# [Supplied material]
········
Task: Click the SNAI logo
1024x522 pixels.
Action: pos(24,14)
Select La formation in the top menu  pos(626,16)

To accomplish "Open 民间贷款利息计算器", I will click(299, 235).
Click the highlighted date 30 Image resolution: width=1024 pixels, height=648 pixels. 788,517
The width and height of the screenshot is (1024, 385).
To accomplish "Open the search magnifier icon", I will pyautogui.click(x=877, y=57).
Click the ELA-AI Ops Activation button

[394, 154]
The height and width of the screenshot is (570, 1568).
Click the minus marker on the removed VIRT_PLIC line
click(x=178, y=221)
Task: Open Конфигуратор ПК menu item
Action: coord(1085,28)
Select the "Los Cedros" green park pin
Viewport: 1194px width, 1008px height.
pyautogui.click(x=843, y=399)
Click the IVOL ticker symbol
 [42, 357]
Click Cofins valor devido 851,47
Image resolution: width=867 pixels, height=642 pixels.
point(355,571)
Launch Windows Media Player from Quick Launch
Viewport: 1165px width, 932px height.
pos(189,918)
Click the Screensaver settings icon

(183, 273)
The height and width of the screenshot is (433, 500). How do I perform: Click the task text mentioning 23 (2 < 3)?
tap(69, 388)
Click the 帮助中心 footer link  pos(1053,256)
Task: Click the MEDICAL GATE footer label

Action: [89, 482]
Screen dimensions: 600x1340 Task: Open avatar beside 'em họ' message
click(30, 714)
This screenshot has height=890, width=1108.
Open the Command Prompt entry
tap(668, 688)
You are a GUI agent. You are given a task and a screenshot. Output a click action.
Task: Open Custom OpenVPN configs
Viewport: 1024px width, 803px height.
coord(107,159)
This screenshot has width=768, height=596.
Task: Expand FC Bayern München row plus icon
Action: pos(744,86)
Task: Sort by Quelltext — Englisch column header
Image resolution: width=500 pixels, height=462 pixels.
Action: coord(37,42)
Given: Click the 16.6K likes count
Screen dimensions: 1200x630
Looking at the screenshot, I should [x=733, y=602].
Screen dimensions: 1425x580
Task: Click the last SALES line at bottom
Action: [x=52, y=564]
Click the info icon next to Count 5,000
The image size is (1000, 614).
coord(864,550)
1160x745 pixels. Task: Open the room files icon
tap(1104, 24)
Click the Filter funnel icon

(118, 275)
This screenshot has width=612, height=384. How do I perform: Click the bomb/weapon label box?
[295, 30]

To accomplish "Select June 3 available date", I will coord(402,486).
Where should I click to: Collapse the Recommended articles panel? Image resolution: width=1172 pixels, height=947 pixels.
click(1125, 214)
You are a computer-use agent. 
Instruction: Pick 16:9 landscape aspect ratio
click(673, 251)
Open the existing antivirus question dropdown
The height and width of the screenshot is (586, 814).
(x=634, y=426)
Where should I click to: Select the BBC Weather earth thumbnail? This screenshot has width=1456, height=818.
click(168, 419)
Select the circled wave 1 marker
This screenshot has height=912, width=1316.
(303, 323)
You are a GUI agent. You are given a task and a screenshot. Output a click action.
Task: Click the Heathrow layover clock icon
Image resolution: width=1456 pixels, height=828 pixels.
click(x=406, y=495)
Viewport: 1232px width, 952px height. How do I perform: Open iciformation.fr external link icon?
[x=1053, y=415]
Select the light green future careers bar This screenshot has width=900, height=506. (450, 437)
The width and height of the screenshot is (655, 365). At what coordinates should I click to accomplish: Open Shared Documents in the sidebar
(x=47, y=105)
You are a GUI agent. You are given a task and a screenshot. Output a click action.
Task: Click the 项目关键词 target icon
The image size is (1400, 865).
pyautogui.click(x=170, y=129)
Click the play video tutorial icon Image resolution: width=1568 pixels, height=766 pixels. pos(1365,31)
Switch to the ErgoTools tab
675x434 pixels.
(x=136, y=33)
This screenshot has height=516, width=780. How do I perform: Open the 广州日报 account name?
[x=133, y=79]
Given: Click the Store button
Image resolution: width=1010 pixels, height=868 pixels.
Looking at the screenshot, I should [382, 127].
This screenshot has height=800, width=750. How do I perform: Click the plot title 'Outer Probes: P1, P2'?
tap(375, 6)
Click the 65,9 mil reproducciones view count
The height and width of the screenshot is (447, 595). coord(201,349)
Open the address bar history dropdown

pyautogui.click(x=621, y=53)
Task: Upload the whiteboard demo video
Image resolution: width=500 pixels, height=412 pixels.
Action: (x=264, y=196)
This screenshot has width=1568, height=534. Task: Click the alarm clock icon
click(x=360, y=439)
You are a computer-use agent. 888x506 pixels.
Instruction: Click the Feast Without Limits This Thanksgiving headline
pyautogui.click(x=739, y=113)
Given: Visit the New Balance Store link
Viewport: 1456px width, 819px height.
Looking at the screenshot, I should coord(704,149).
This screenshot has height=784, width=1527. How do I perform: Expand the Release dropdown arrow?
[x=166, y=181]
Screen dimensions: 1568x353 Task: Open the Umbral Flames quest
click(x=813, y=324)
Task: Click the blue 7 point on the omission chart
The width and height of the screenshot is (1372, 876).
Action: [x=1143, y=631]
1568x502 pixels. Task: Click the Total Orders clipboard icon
········
# [Requirement]
Retype the listing above, exactly and in full.

# [Answer to this problem]
Task: Click the SNAI logo
1024x522 pixels.
Action: pos(24,14)
Select La formation in the top menu  pos(626,16)

To accomplish "Open 民间贷款利息计算器", I will click(299, 235).
Click the highlighted date 30 Image resolution: width=1024 pixels, height=648 pixels. 788,517
The width and height of the screenshot is (1024, 385).
To accomplish "Open the search magnifier icon", I will pyautogui.click(x=877, y=57).
Click the ELA-AI Ops Activation button

[394, 154]
The height and width of the screenshot is (570, 1568).
Click the minus marker on the removed VIRT_PLIC line
click(x=178, y=221)
Task: Open Конфигуратор ПК menu item
Action: coord(1085,28)
Select the "Los Cedros" green park pin
Viewport: 1194px width, 1008px height.
pyautogui.click(x=843, y=399)
Click the IVOL ticker symbol
 [42, 357]
Click Cofins valor devido 851,47
Image resolution: width=867 pixels, height=642 pixels.
point(355,571)
Launch Windows Media Player from Quick Launch
Viewport: 1165px width, 932px height.
pos(189,918)
Click the Screensaver settings icon

(183, 273)
The height and width of the screenshot is (433, 500). How do I perform: Click the task text mentioning 23 (2 < 3)?
tap(69, 388)
Click the 帮助中心 footer link  pos(1053,256)
Task: Click the MEDICAL GATE footer label

Action: [89, 482]
Screen dimensions: 600x1340 Task: Open avatar beside 'em họ' message
click(30, 714)
This screenshot has height=890, width=1108.
Open the Command Prompt entry
tap(668, 688)
You are a GUI agent. You are given a task and a screenshot. Output a click action.
Task: Open Custom OpenVPN configs
Viewport: 1024px width, 803px height.
coord(107,159)
This screenshot has width=768, height=596.
Task: Expand FC Bayern München row plus icon
Action: pos(744,86)
Task: Sort by Quelltext — Englisch column header
Image resolution: width=500 pixels, height=462 pixels.
Action: coord(37,42)
Given: Click the 16.6K likes count
Screen dimensions: 1200x630
Looking at the screenshot, I should [x=733, y=602].
Screen dimensions: 1425x580
Task: Click the last SALES line at bottom
Action: [x=52, y=564]
Click the info icon next to Count 5,000
The image size is (1000, 614).
coord(864,550)
1160x745 pixels. Task: Open the room files icon
tap(1104, 24)
Click the Filter funnel icon

(118, 275)
This screenshot has width=612, height=384. How do I perform: Click the bomb/weapon label box?
[295, 30]

To accomplish "Select June 3 available date", I will coord(402,486).
Where should I click to: Collapse the Recommended articles panel? Image resolution: width=1172 pixels, height=947 pixels.
click(1125, 214)
You are a computer-use agent. 
Instruction: Pick 16:9 landscape aspect ratio
click(673, 251)
Open the existing antivirus question dropdown
The height and width of the screenshot is (586, 814).
(x=634, y=426)
Where should I click to: Select the BBC Weather earth thumbnail? This screenshot has width=1456, height=818.
click(168, 419)
Select the circled wave 1 marker
This screenshot has height=912, width=1316.
(303, 323)
You are a GUI agent. You are given a task and a screenshot. Output a click action.
Task: Click the Heathrow layover clock icon
Image resolution: width=1456 pixels, height=828 pixels.
click(x=406, y=495)
Viewport: 1232px width, 952px height. How do I perform: Open iciformation.fr external link icon?
[x=1053, y=415]
Select the light green future careers bar This screenshot has width=900, height=506. (450, 437)
The width and height of the screenshot is (655, 365). At what coordinates should I click to accomplish: Open Shared Documents in the sidebar
(x=47, y=105)
You are a GUI agent. You are given a task and a screenshot. Output a click action.
Task: Click the 项目关键词 target icon
The image size is (1400, 865).
pyautogui.click(x=170, y=129)
Click the play video tutorial icon Image resolution: width=1568 pixels, height=766 pixels. pos(1365,31)
Switch to the ErgoTools tab
675x434 pixels.
(x=136, y=33)
This screenshot has height=516, width=780. How do I perform: Open the 广州日报 account name?
[x=133, y=79]
Given: Click the Store button
Image resolution: width=1010 pixels, height=868 pixels.
Looking at the screenshot, I should [382, 127].
This screenshot has height=800, width=750. How do I perform: Click the plot title 'Outer Probes: P1, P2'?
tap(375, 6)
Click the 65,9 mil reproducciones view count
The height and width of the screenshot is (447, 595). coord(201,349)
Open the address bar history dropdown

pyautogui.click(x=621, y=53)
Task: Upload the whiteboard demo video
Image resolution: width=500 pixels, height=412 pixels.
Action: (x=264, y=196)
This screenshot has width=1568, height=534. Task: Click the alarm clock icon
click(x=360, y=439)
You are a computer-use agent. 888x506 pixels.
Instruction: Click the Feast Without Limits This Thanksgiving headline
pyautogui.click(x=739, y=113)
Given: Visit the New Balance Store link
Viewport: 1456px width, 819px height.
Looking at the screenshot, I should coord(704,149).
This screenshot has height=784, width=1527. How do I perform: Expand the Release dropdown arrow?
[x=166, y=181]
Screen dimensions: 1568x353 Task: Open the Umbral Flames quest
click(x=813, y=324)
Task: Click the blue 7 point on the omission chart
The width and height of the screenshot is (1372, 876).
Action: [x=1143, y=631]
1568x502 pixels. Task: Click the Total Orders clipboard icon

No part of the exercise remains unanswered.